Train a CatBoost model using specified parameters.
Parameters:
- pool: Training data (Pool object)
- params: Training parameters (dict)
- dtrain: Deprecated, use pool instead
- logging_level: Logging level ('Silent', 'Verbose', 'Info', 'Debug')
- verbose: Verbosity level (bool or int)
- iterations: Number of boosting iterations (int)
- num_boost_round: Alias for iterations
- eval_set: Evaluation datasets (list of Pool objects)
- plot: Enable plotting during training (bool)
- save_snapshot: Save training snapshots (bool)
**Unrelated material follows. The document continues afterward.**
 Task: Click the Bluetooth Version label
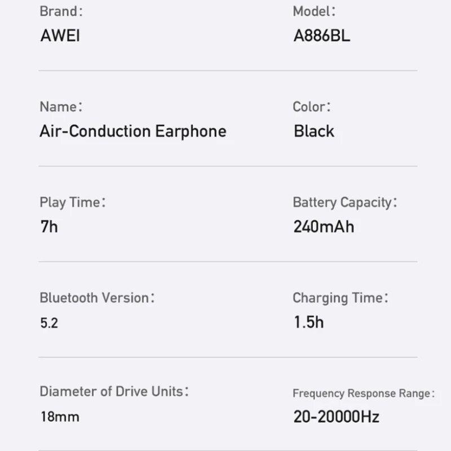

- snapshot_file: Snapshot file name (string)
- snapshot_interval: Snapshot interval in seconds (int)
- metric_period: Metric calculation period (int)
- verbose_eval: Verbose evaluation period (int)
- early_stopping_rounds: Early stopping rounds (int)
- use_best_model: Use best model from validation (bool)
- best_model_min_trees: Minimum trees for best model (int)
- log_cout: Output stream for logging
- log_cerr: Error stream for logging
Returns:
CatBoost: Trained CatBoost model
"""Robust cross-validation with stratification, custom folds, and comprehensive evaluation metrics.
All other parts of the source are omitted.